DATASET RECORDS
━━━━━━

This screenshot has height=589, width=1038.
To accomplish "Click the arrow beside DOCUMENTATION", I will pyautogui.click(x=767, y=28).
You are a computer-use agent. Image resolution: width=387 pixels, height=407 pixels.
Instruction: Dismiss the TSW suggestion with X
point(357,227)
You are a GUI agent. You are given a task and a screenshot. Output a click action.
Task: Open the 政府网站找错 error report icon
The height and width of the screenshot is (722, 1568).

━━━━━━

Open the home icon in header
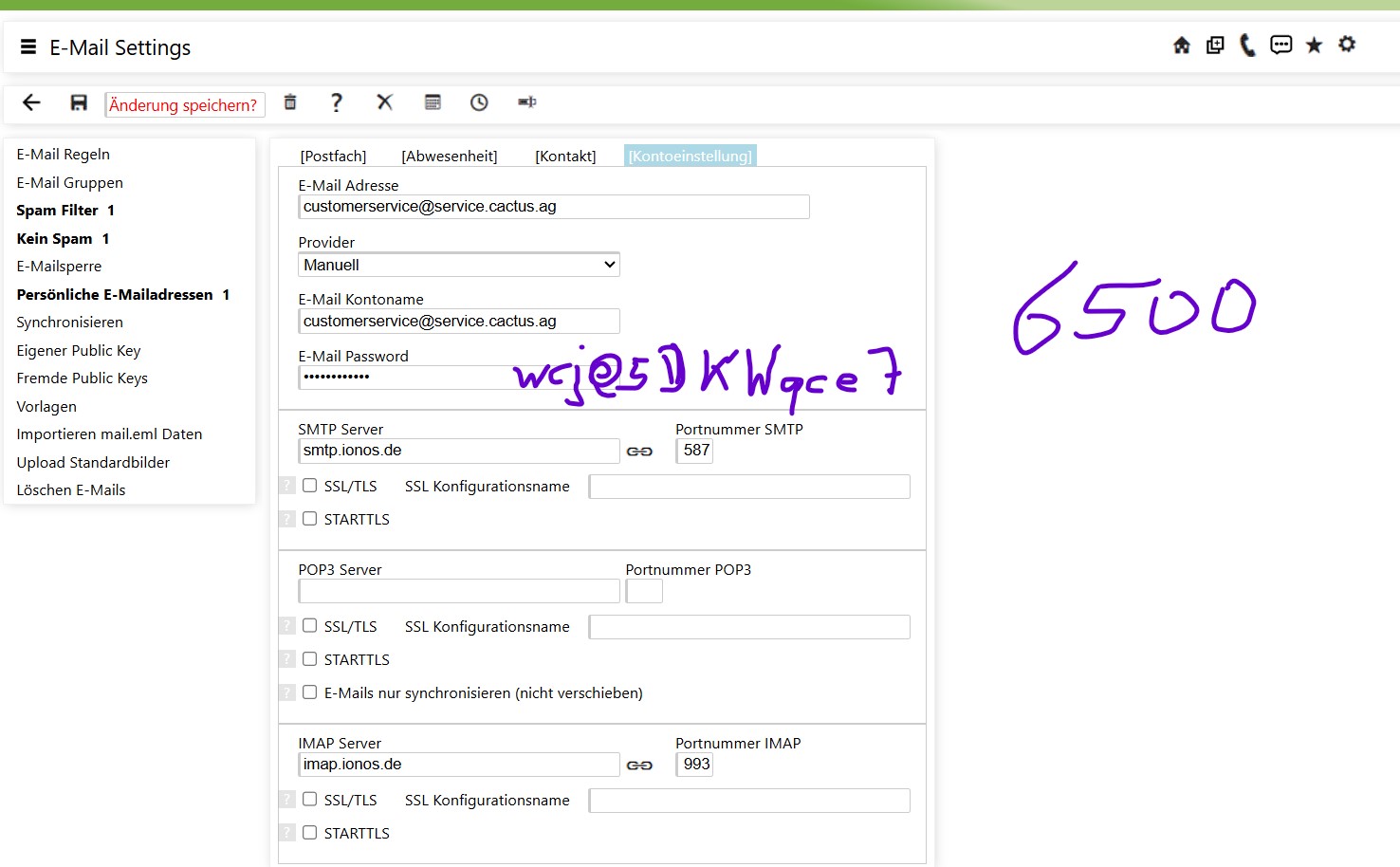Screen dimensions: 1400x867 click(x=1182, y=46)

━━━━━━

ASSIGNMENT
Reproduce only the lines above, starting at the line with "You are a computer-use" and ending at the line with "The height and", exactly as written.

SOLUTION TO THIS EXERCISE
You are a computer-use agent. Image resolution: width=387 pixels, height=407 pixels.
Instruction: Dismiss the TSW suggestion with X
point(357,227)
You are a GUI agent. You are given a task and a screenshot. Output a click action.
Task: Open the 政府网站找错 error report icon
The height and width of the screenshot is (722, 1568).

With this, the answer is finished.